= Problem to work on =
In the data below, find every line with the word "computer" and copy it.

* * * *

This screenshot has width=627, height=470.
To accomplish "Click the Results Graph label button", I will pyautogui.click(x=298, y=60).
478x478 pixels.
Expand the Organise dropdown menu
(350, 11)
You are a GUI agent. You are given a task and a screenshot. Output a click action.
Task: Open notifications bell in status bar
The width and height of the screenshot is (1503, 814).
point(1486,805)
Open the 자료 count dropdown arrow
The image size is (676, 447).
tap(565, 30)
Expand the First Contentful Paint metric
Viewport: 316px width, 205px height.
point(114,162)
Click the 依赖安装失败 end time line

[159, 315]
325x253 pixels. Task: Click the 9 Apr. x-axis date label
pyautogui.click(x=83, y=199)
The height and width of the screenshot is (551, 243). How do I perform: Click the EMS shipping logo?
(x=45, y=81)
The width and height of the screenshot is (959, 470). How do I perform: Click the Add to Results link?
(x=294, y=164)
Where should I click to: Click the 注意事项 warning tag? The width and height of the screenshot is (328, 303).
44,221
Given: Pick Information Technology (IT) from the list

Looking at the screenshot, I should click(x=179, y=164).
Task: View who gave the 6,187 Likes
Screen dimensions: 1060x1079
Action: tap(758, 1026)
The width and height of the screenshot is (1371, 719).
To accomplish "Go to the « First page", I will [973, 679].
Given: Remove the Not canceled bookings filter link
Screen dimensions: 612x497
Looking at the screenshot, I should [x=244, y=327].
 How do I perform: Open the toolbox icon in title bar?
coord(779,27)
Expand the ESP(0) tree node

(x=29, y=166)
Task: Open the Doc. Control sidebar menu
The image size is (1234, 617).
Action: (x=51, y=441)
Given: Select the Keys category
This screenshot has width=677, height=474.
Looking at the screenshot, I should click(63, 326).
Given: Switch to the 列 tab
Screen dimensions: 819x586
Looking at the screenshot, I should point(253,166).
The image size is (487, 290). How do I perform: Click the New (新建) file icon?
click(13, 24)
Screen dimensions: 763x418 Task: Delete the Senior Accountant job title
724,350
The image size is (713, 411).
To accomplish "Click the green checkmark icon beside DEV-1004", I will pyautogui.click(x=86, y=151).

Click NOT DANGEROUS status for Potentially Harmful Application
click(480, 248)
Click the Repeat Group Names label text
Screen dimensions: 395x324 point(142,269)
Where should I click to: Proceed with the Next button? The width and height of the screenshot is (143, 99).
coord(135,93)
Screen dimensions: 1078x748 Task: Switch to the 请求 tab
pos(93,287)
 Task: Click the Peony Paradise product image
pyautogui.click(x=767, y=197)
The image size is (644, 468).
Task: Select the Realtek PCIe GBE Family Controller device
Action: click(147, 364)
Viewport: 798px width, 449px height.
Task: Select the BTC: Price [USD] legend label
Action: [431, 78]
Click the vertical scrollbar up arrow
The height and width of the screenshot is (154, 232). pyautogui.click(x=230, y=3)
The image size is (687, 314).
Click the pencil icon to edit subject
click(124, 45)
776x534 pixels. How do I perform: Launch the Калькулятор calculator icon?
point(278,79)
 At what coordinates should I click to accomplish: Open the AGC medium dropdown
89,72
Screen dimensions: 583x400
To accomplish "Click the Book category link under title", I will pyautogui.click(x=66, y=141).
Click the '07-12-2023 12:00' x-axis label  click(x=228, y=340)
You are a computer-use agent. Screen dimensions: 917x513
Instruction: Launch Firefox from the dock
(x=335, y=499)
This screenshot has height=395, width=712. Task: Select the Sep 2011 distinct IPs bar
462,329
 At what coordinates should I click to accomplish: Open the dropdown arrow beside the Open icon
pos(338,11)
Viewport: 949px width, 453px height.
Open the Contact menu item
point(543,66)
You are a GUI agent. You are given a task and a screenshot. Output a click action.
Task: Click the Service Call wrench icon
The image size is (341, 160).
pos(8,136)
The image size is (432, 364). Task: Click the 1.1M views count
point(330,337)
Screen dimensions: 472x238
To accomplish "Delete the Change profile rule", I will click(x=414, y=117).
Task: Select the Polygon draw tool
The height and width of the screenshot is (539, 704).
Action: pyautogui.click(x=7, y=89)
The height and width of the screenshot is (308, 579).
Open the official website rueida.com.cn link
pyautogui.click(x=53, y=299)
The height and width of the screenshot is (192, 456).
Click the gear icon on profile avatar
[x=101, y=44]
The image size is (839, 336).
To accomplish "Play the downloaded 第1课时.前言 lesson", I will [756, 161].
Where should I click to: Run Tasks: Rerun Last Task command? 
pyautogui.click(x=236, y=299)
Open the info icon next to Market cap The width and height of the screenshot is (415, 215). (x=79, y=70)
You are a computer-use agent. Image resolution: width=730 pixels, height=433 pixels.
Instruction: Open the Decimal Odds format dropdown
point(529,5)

* * * *

= Result of the task =
You are a computer-use agent. Screen dimensions: 917x513
You are a computer-use agent. Image resolution: width=730 pixels, height=433 pixels.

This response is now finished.